● AIM
Please copy the listing below line for line, without changing a single character.
------ SOURCE RECORDS ------
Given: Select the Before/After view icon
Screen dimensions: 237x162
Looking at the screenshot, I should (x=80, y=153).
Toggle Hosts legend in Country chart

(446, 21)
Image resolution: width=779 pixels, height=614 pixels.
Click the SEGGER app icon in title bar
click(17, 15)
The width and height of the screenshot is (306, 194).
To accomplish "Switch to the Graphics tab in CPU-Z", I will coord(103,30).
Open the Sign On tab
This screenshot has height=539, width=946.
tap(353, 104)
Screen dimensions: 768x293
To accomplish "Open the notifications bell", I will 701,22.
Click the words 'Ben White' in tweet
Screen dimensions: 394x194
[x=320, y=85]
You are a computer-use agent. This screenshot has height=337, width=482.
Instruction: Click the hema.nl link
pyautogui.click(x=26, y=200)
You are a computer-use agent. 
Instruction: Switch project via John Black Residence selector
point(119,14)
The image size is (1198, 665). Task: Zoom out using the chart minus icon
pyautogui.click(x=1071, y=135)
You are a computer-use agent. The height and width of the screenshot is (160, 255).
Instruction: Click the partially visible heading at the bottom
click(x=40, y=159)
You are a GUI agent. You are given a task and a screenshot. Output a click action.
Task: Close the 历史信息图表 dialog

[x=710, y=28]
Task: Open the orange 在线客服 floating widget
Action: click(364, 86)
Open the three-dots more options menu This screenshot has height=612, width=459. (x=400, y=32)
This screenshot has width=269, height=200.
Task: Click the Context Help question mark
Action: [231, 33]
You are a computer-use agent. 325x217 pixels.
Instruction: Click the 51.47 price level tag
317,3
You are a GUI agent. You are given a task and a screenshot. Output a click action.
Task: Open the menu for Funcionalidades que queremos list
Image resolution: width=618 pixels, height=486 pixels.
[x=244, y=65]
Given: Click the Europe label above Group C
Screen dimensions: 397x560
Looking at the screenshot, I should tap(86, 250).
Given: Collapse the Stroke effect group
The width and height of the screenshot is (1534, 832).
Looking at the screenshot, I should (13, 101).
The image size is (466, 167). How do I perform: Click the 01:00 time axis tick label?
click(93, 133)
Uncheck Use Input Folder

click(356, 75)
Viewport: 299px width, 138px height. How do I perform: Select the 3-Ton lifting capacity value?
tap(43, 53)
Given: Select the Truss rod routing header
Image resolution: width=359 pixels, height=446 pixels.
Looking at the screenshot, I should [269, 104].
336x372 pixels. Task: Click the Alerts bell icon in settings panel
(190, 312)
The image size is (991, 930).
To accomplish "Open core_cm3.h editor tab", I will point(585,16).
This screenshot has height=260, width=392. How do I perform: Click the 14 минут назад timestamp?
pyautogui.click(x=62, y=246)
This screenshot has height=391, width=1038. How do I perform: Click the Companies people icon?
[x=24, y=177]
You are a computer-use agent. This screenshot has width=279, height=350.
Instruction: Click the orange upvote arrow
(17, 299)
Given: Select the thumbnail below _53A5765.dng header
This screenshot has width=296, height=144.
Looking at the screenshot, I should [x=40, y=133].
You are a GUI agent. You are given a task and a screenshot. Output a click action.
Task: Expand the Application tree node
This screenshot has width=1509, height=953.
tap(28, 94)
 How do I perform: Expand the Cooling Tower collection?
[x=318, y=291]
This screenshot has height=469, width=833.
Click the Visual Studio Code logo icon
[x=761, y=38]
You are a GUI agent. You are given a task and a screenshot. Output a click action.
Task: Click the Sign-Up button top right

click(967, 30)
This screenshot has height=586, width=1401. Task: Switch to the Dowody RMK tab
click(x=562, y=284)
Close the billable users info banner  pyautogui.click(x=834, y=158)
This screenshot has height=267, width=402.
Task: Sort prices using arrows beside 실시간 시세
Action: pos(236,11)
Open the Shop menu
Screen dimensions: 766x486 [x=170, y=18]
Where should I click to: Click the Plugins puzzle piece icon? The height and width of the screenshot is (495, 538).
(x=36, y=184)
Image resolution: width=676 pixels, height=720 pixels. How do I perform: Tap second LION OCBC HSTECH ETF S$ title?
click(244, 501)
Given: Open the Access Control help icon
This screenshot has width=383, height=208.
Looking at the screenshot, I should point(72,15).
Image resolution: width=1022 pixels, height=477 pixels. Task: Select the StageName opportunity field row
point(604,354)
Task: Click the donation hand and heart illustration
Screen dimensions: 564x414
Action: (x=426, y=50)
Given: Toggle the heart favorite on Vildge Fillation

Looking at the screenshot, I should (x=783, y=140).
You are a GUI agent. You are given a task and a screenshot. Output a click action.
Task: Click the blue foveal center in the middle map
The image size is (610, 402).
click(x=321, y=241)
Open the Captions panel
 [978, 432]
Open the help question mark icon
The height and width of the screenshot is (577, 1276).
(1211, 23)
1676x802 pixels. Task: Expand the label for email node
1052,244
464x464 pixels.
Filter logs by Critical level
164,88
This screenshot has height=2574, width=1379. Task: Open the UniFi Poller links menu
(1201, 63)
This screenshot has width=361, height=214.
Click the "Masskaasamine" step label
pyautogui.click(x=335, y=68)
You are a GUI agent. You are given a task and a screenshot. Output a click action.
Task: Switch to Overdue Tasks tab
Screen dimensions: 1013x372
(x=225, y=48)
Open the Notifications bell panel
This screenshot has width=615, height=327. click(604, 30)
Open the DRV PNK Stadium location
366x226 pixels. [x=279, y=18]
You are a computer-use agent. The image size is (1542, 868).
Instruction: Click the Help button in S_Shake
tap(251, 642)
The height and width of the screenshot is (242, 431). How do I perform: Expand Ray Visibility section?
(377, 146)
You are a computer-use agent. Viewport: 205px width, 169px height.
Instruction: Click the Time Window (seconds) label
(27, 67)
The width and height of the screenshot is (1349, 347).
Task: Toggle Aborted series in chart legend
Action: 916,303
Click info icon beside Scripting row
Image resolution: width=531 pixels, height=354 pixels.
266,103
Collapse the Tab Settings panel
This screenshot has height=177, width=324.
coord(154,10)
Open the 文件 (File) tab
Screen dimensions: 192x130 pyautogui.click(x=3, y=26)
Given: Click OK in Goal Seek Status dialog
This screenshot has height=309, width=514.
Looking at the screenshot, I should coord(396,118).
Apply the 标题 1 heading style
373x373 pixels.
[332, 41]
------
● WORKED ANSWER
Given: Select the Before/After view icon
Screen dimensions: 237x162
Looking at the screenshot, I should (x=80, y=153).
Toggle Hosts legend in Country chart

(446, 21)
Image resolution: width=779 pixels, height=614 pixels.
Click the SEGGER app icon in title bar
click(17, 15)
The width and height of the screenshot is (306, 194).
To accomplish "Switch to the Graphics tab in CPU-Z", I will coord(103,30).
Open the Sign On tab
This screenshot has height=539, width=946.
tap(353, 104)
Screen dimensions: 768x293
To accomplish "Open the notifications bell", I will 701,22.
Click the words 'Ben White' in tweet
Screen dimensions: 394x194
[x=320, y=85]
You are a computer-use agent. This screenshot has height=337, width=482.
Instruction: Click the hema.nl link
pyautogui.click(x=26, y=200)
You are a computer-use agent. 
Instruction: Switch project via John Black Residence selector
point(119,14)
The image size is (1198, 665). Task: Zoom out using the chart minus icon
pyautogui.click(x=1071, y=135)
You are a computer-use agent. The height and width of the screenshot is (160, 255).
Instruction: Click the partially visible heading at the bottom
click(x=40, y=159)
You are a GUI agent. You are given a task and a screenshot. Output a click action.
Task: Close the 历史信息图表 dialog

[x=710, y=28]
Task: Open the orange 在线客服 floating widget
Action: click(364, 86)
Open the three-dots more options menu This screenshot has height=612, width=459. (x=400, y=32)
This screenshot has width=269, height=200.
Task: Click the Context Help question mark
Action: [231, 33]
You are a computer-use agent. 325x217 pixels.
Instruction: Click the 51.47 price level tag
317,3
You are a GUI agent. You are given a task and a screenshot. Output a click action.
Task: Open the menu for Funcionalidades que queremos list
Image resolution: width=618 pixels, height=486 pixels.
[x=244, y=65]
Given: Click the Europe label above Group C
Screen dimensions: 397x560
Looking at the screenshot, I should tap(86, 250).
Given: Collapse the Stroke effect group
The width and height of the screenshot is (1534, 832).
Looking at the screenshot, I should (13, 101).
The image size is (466, 167). How do I perform: Click the 01:00 time axis tick label?
click(93, 133)
Uncheck Use Input Folder

click(356, 75)
Viewport: 299px width, 138px height. How do I perform: Select the 3-Ton lifting capacity value?
tap(43, 53)
Given: Select the Truss rod routing header
Image resolution: width=359 pixels, height=446 pixels.
Looking at the screenshot, I should [269, 104].
336x372 pixels. Task: Click the Alerts bell icon in settings panel
(190, 312)
The image size is (991, 930).
To accomplish "Open core_cm3.h editor tab", I will point(585,16).
This screenshot has height=260, width=392. How do I perform: Click the 14 минут назад timestamp?
pyautogui.click(x=62, y=246)
This screenshot has height=391, width=1038. How do I perform: Click the Companies people icon?
[x=24, y=177]
You are a computer-use agent. This screenshot has width=279, height=350.
Instruction: Click the orange upvote arrow
(17, 299)
Given: Select the thumbnail below _53A5765.dng header
This screenshot has width=296, height=144.
Looking at the screenshot, I should [x=40, y=133].
You are a GUI agent. You are given a task and a screenshot. Output a click action.
Task: Expand the Application tree node
This screenshot has width=1509, height=953.
tap(28, 94)
 How do I perform: Expand the Cooling Tower collection?
[x=318, y=291]
This screenshot has height=469, width=833.
Click the Visual Studio Code logo icon
[x=761, y=38]
You are a GUI agent. You are given a task and a screenshot. Output a click action.
Task: Click the Sign-Up button top right

click(967, 30)
This screenshot has height=586, width=1401. Task: Switch to the Dowody RMK tab
click(x=562, y=284)
Close the billable users info banner  pyautogui.click(x=834, y=158)
This screenshot has height=267, width=402.
Task: Sort prices using arrows beside 실시간 시세
Action: pos(236,11)
Open the Shop menu
Screen dimensions: 766x486 [x=170, y=18]
Where should I click to: Click the Plugins puzzle piece icon? The height and width of the screenshot is (495, 538).
(x=36, y=184)
Image resolution: width=676 pixels, height=720 pixels. How do I perform: Tap second LION OCBC HSTECH ETF S$ title?
click(244, 501)
Given: Open the Access Control help icon
This screenshot has width=383, height=208.
Looking at the screenshot, I should point(72,15).
Image resolution: width=1022 pixels, height=477 pixels. Task: Select the StageName opportunity field row
point(604,354)
Task: Click the donation hand and heart illustration
Screen dimensions: 564x414
Action: (x=426, y=50)
Given: Toggle the heart favorite on Vildge Fillation

Looking at the screenshot, I should (x=783, y=140).
You are a GUI agent. You are given a task and a screenshot. Output a click action.
Task: Click the blue foveal center in the middle map
The image size is (610, 402).
click(x=321, y=241)
Open the Captions panel
 [978, 432]
Open the help question mark icon
The height and width of the screenshot is (577, 1276).
(1211, 23)
1676x802 pixels. Task: Expand the label for email node
1052,244
464x464 pixels.
Filter logs by Critical level
164,88
This screenshot has height=2574, width=1379. Task: Open the UniFi Poller links menu
(1201, 63)
This screenshot has width=361, height=214.
Click the "Masskaasamine" step label
pyautogui.click(x=335, y=68)
You are a GUI agent. You are given a task and a screenshot. Output a click action.
Task: Switch to Overdue Tasks tab
Screen dimensions: 1013x372
(x=225, y=48)
Open the Notifications bell panel
This screenshot has width=615, height=327. click(604, 30)
Open the DRV PNK Stadium location
366x226 pixels. [x=279, y=18]
You are a computer-use agent. The image size is (1542, 868).
Instruction: Click the Help button in S_Shake
tap(251, 642)
The height and width of the screenshot is (242, 431). How do I perform: Expand Ray Visibility section?
(377, 146)
You are a computer-use agent. Viewport: 205px width, 169px height.
Instruction: Click the Time Window (seconds) label
(27, 67)
The width and height of the screenshot is (1349, 347).
Task: Toggle Aborted series in chart legend
Action: 916,303
Click info icon beside Scripting row
Image resolution: width=531 pixels, height=354 pixels.
266,103
Collapse the Tab Settings panel
This screenshot has height=177, width=324.
coord(154,10)
Open the 文件 (File) tab
Screen dimensions: 192x130 pyautogui.click(x=3, y=26)
Given: Click OK in Goal Seek Status dialog
This screenshot has height=309, width=514.
Looking at the screenshot, I should coord(396,118).
Apply the 标题 1 heading style
373x373 pixels.
[332, 41]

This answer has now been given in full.